§ **Direction**:
Write out every line of the listing below without any change, from the line containing "2010 (299, 1696)" down to the line containing "Home (682, 363)", including both of those lines.

(Dataset entries)

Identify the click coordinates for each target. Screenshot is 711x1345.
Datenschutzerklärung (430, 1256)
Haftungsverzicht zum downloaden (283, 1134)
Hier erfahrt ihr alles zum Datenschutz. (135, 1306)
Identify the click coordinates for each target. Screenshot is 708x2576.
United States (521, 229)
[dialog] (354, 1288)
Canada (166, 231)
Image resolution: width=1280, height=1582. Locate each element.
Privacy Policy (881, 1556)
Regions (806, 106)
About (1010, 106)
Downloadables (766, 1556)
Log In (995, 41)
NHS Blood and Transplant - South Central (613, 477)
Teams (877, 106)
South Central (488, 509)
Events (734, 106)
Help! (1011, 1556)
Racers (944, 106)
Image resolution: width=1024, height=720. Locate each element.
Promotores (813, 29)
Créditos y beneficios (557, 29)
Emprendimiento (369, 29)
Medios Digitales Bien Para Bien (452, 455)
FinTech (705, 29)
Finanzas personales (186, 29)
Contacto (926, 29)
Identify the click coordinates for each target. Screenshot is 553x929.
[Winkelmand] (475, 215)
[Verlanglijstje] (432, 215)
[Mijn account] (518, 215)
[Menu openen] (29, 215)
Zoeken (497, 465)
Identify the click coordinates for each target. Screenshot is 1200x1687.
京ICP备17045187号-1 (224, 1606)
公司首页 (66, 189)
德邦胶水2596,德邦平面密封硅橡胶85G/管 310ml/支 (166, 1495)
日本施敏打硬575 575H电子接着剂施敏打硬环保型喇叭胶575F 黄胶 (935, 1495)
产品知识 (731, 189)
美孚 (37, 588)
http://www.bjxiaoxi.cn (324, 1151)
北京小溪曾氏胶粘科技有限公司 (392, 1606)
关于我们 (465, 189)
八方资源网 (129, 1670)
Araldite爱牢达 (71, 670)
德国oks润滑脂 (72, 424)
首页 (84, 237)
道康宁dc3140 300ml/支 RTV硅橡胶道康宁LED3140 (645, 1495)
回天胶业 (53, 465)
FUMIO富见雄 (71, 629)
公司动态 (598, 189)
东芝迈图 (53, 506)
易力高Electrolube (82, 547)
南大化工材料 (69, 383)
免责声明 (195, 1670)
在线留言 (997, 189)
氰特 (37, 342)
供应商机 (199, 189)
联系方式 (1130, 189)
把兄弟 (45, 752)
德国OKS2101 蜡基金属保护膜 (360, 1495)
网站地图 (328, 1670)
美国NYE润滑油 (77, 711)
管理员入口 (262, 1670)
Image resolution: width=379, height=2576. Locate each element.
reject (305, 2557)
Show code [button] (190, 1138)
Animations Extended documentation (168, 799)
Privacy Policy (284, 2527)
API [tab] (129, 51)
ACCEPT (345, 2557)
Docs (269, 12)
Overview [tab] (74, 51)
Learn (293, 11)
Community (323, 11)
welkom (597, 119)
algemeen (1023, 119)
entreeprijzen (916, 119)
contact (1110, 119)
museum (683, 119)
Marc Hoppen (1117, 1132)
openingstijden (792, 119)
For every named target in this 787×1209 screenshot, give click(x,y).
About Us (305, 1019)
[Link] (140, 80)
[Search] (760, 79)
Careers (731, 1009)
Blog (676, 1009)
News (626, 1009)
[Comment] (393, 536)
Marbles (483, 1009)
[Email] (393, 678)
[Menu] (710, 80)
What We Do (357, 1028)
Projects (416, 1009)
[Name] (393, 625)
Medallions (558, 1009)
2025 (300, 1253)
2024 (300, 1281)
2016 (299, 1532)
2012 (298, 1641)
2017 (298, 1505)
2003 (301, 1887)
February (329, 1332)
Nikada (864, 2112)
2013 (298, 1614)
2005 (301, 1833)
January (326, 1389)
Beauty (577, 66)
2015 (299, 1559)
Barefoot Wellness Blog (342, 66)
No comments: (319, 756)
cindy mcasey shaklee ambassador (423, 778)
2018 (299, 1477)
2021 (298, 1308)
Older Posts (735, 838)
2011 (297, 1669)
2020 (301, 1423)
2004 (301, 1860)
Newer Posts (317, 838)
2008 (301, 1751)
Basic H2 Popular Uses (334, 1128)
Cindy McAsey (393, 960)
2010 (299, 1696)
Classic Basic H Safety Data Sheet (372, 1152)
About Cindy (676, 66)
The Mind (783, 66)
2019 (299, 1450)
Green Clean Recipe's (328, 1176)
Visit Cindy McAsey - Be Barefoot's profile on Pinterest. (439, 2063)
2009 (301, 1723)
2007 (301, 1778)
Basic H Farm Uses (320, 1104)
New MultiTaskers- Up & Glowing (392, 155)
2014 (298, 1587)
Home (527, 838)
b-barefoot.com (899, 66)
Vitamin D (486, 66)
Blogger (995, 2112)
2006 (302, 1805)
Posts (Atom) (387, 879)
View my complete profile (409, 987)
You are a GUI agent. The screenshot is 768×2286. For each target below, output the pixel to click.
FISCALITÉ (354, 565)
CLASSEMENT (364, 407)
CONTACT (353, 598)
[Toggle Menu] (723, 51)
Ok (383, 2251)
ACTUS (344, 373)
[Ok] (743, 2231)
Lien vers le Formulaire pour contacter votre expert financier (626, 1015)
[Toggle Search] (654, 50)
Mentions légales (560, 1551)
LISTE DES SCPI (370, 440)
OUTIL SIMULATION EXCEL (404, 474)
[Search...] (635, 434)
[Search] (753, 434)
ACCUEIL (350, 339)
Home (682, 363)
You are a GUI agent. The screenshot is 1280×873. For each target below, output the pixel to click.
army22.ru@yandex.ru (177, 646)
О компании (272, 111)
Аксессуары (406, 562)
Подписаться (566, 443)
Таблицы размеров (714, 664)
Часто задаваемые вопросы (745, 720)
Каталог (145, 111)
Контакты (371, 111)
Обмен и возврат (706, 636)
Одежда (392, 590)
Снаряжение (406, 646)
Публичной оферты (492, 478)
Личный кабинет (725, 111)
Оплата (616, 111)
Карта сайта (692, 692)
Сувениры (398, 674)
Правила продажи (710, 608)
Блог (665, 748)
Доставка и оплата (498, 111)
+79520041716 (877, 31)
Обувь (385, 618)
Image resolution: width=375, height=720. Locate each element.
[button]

§ **Task answer**:
2010 (299, 1696)
Classic Basic H Safety Data Sheet (372, 1152)
About Cindy (676, 66)
The Mind (783, 66)
2019 (299, 1450)
Green Clean Recipe's (328, 1176)
Visit Cindy McAsey - Be Barefoot's profile on Pinterest. (439, 2063)
2009 (301, 1723)
2007 (301, 1778)
Basic H Farm Uses (320, 1104)
New MultiTaskers- Up & Glowing (392, 155)
2014 (298, 1587)
Home (527, 838)
b-barefoot.com (899, 66)
Vitamin D (486, 66)
Blogger (995, 2112)
2006 (302, 1805)
Posts (Atom) (387, 879)
View my complete profile (409, 987)
You are a GUI agent. The screenshot is 768×2286. For each target below, output the pixel to click.
FISCALITÉ (354, 565)
CLASSEMENT (364, 407)
CONTACT (353, 598)
[Toggle Menu] (723, 51)
Ok (383, 2251)
ACTUS (344, 373)
[Ok] (743, 2231)
Lien vers le Formulaire pour contacter votre expert financier (626, 1015)
[Toggle Search] (654, 50)
Mentions légales (560, 1551)
LISTE DES SCPI (370, 440)
OUTIL SIMULATION EXCEL (404, 474)
[Search...] (635, 434)
[Search] (753, 434)
ACCUEIL (350, 339)
Home (682, 363)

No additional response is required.